To see more of Chuchu’s work, visit his website at jimchuchu.com.
A Blackness Not Afraid to Dream
Can you recall the moments that changed your life? Were rituals—such as a bris, naming ceremony, first communion, commencement, or wedding—a part of these junctures? Artist Jim Chuchu draws upon the language of rituals and the divine imagery of world religions to commemorate his journey to self-definition as an adult, and a gay man, and to envision a more inclusive African future.

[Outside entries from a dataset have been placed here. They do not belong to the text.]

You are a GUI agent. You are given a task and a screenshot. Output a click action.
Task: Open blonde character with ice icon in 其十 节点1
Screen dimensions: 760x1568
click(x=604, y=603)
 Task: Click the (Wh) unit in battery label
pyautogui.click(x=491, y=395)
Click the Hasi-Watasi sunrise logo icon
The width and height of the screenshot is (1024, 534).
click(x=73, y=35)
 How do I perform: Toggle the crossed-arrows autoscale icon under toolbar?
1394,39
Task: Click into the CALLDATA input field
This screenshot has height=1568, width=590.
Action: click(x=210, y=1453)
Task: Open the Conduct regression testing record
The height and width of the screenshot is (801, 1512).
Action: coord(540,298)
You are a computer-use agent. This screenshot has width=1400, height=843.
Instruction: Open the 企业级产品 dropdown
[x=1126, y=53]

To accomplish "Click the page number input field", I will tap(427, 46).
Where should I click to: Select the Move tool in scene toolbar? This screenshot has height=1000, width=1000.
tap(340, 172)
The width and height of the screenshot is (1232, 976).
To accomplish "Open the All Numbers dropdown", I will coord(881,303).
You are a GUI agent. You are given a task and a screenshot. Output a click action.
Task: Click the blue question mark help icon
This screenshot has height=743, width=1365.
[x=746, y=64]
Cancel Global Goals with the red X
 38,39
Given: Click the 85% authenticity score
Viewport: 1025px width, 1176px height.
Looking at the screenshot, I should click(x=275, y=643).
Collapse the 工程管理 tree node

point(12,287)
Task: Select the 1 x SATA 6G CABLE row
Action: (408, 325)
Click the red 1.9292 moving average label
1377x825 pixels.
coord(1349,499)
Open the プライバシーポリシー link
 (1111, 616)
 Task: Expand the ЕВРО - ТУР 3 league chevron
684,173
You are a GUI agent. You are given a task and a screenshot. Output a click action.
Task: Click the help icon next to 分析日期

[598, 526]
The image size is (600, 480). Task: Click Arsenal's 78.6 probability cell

During a public conversation with Seattle-based scholar Negarra A. Kudumu in 2015, Chuchu said he works across many mediums because he is “interested in artists like Khalil Joseph, and the move to reshape blackness . . . a blackness not afraid to dream, a blackness not afraid to exist in another world.”2 In the video projection suite Invocation: The Severance of Ties and Invocation: Release, Chuchu imagines a blackness accepting of multiple orientations and perspectives and an African future in which men and women feel free to control their own identities. To quote one reviewer, Chuchu’s work is “a hallucinatory cry of independence, as formally rigorous in its sounds and rhythms as it is beautiful.”3
Composed of two distinct videos looping in succession, the works together follow the structure of initiation rituals. In the first film, Invocation: The Severance of Ties, we see the artist’s body, his torso bare as he turns and lets the streamers in his hair catch the wind. Set to a soundtrack composed by the artist, phrases like “This is not your name” and “I am not your son” flicker across the screen as Chuchu’s form spins, splits, and morphs into a being that appears to wear a mask. Viewers are drawn into an entrancing montage of continuously shifting, fragmenting, and changing images depicting a state of being described by theorist and anthropologist Victor Turner as “betwixt and between”—the time when an initiate is neither the person he was before, nor the person he will become. In Invocation: Release, the artist’s figure unfolds, exhales vapor, and multiplies. He releases the past to become part of a new collective acceptance of who he is, now and for the future. Surrounded by Chuchu’s pulsing house beats and evocative imagery, viewers are invited to contemplate the separations and releases that shape our individual and community identities.
Politically charged, visually seductive, and technically sophisticated, these works of art are a legacy of our changing times and a tribute to the vision of their multifaceted creator.
Endnotes
1. Senegalese authorities shuttered the show less than a month after it opened, as well as ruling that all upcoming exhibitions addressing issues of homosexuality be cancelled.
2. Jen Graves, “Artist Jim Chuchu Visits Seattle, and Speaks about His Art, His Life, and Having His Film Banned by His Homeland,” The Stranger, May 22, 2015, http://www.thestranger.com/blogs/slog/2015/05/22/22264196/outlawed-in-his-own-country-kenyan-artist-jim-chuchu-comes-to-seattle, accessed March 20, 2017.
3. Michael Upchurch, “Many Stories in Jim Chuchu’s One-Man Show at Mariane Ibrahim Gallery,” The Seattle Times, May 29, 2015.